ROBERT L. TAYLOR, Chief Judge.

This a workmen’s compensation case. The plaintiff, a citizen and resident of Tennessee, brought suit, as the Tennessee statute permits, directly against the insurance company rather than against the insured, a Tennessee corporation. The defendant filed a motion to dismiss citing 28 U.S.C. Sec. 1332(c) and the decision of this Court in Twin City Fire Insurance Co. v. Wilkerson, D.C., 247 F. Supp. 766, construing this statute.

In the case of Carvin v.
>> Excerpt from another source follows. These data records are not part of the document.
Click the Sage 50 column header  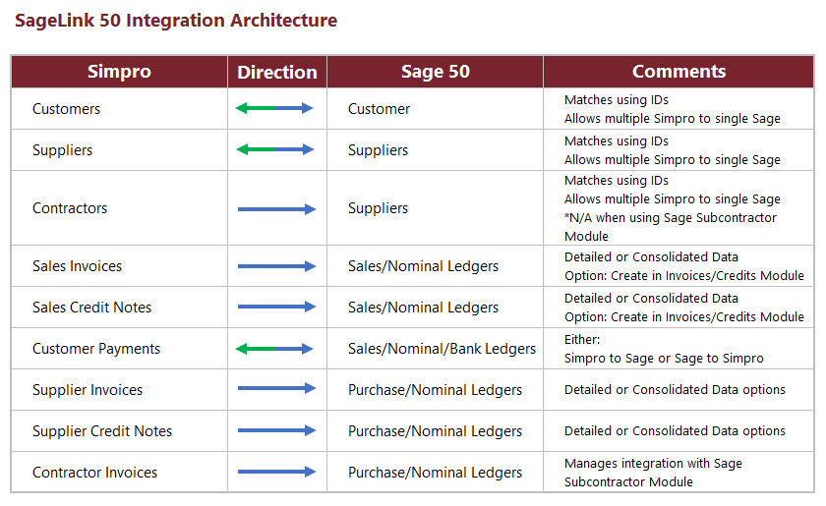pos(435,72)
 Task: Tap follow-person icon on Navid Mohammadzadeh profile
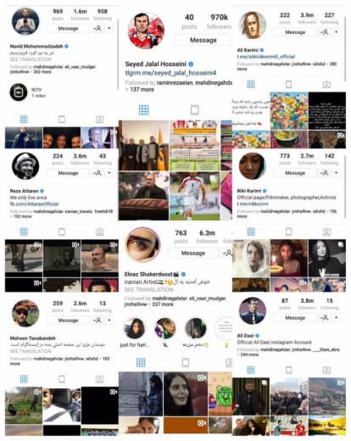coord(98,28)
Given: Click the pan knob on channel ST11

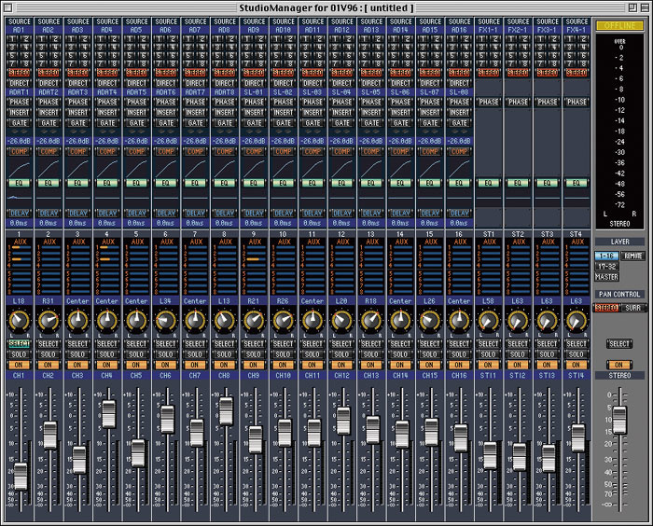Looking at the screenshot, I should pyautogui.click(x=490, y=321).
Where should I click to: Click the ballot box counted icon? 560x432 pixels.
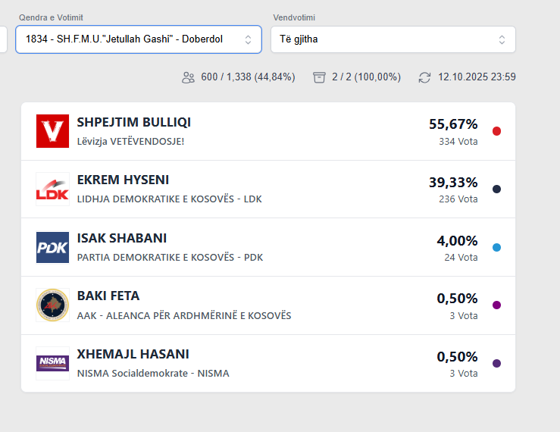tap(319, 77)
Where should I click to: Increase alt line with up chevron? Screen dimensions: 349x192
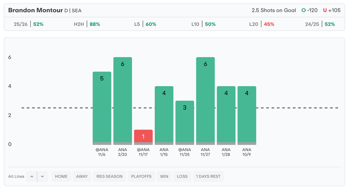32,176
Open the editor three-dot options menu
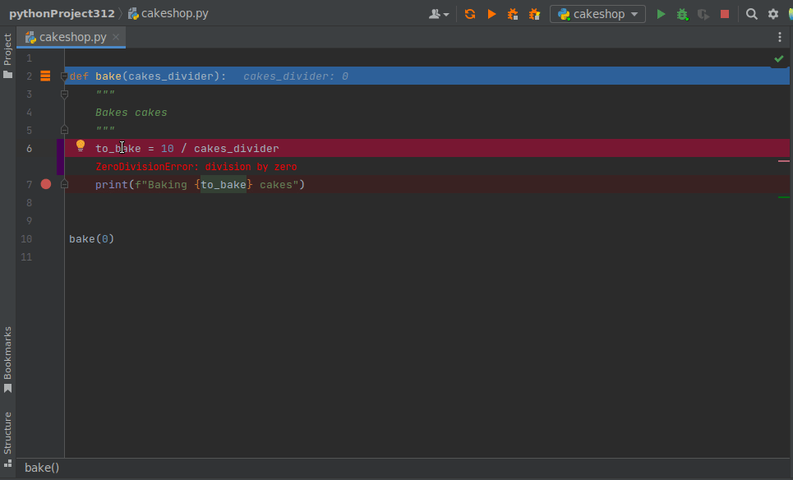Image resolution: width=793 pixels, height=480 pixels. 778,37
Standard Accident Insurance Company, 253 F.Supp. 232 (D.C.E.D.Tenn.), Judge Wilson referred to the Wilkerson case and stated that it “merely holds that a policy of fire insurance is not ‘a policy of liability insurance’ within the meaning of 28 U.S.C. § 1332(c).”

In this case the insurer rather than the insured was sued under the language of the statute. Had the insured been sued there would have been no diversity of citizenship and there would have been no jurisdiction. The plaintiff has sought to do by indirection, that is by suit against the insurer, what he could not do directly. But the language of the statute covers this situation like a glove. The insurer was sued directly. Its insured was a citizen of Tennessee and by the terms of the statute, the insurer for purposes of the suit “ * * * shall be deemed a citizen of the State of which the insured is a citizen * * * ” In the opinion of the Court, there is clearly no diversity of citizenship.

It is ordered that the motion of defendant to dismiss the action be, and the same hereby is, granted.

The Court has been advised by Judge Frank Wilson of the United States District Court at Chattanooga, Tennessee, that he has had the same question in Vines v. United States Fidelity and Guaranty Company, 267 F.Supp. 436, and reached the same decision.